Training

SEQUENCE READ ARCHIVE
The Next Generation Hands-on course will include units covering the EBI's Sequence Read Archive (SRA) service. One day will be spent specifically on the SRA and the SRA will be used as the source for data to be processed in the other hands-on sessions. Students can expect to become familiar with submission and retrieval formats for both metadata and data, submission pipelines and data retrieval using browser and webservices methods.

VELVET / CURTAIN
Velvet and Curtain are two complimentary tools that can be used for the assembly of genomes from next-generation sequence data. The session will consist of an introduction to both programs, followed by a hands-on exercise using short and long read data.

CORTEX
Cortex is a de Bruijn-based assembly and variant-calling framework capable of handling multiple deep sequenced large eukayote genomes simultaneously.

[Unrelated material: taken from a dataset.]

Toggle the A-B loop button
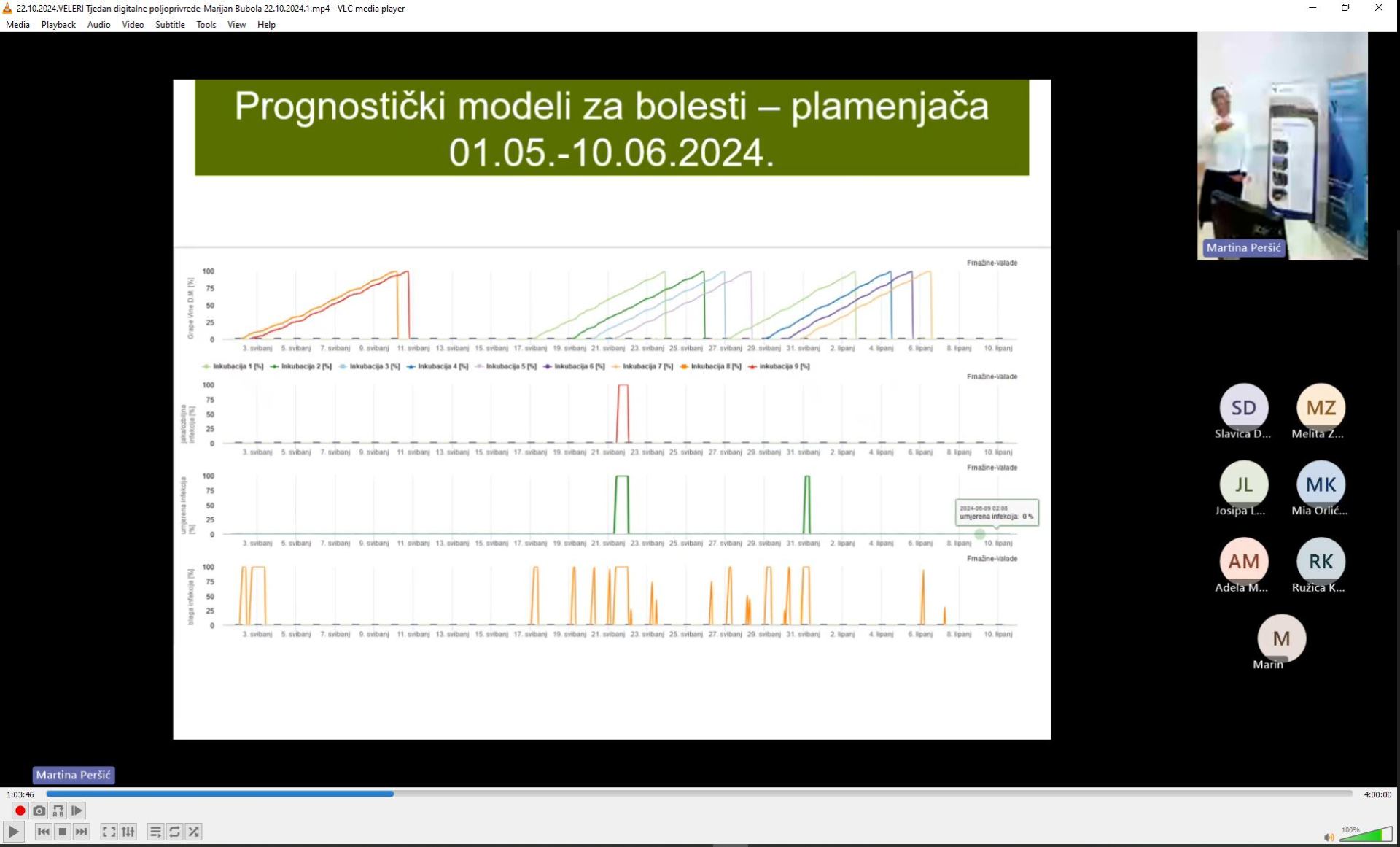The image size is (1400, 847). tap(58, 811)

Cortex supports short and long reads, even with next-generation error-rates. It is a coherent unified framework for assembling and genotyping variants across the size spectrum from SNPs to large variants, which can be used either with or without the assistance of a reference assembly. By implementing simultaneous analysis of multiple individuals Cortex can access both shared variation, and differences. Crucially, it provides a framework for directly understanding polymorphism in a diploid genome independently of a reference, more interestingly offers an alternative algorithm to the traditional alignment-based approaches for large insertion events by providing both a tool for detection and assembly for the novel sequences.

ChIP-SEQ DATA ANALYSIS
The goal of this hands-on session is to perform some basic tasks in the analysis of ChIP-seq data. We will find immuno-enriched areas using MACS and PeakAnalyzer utilities. We will visualize the data in a genome browser and perform annotation and motif analysis on the predicted binding regions.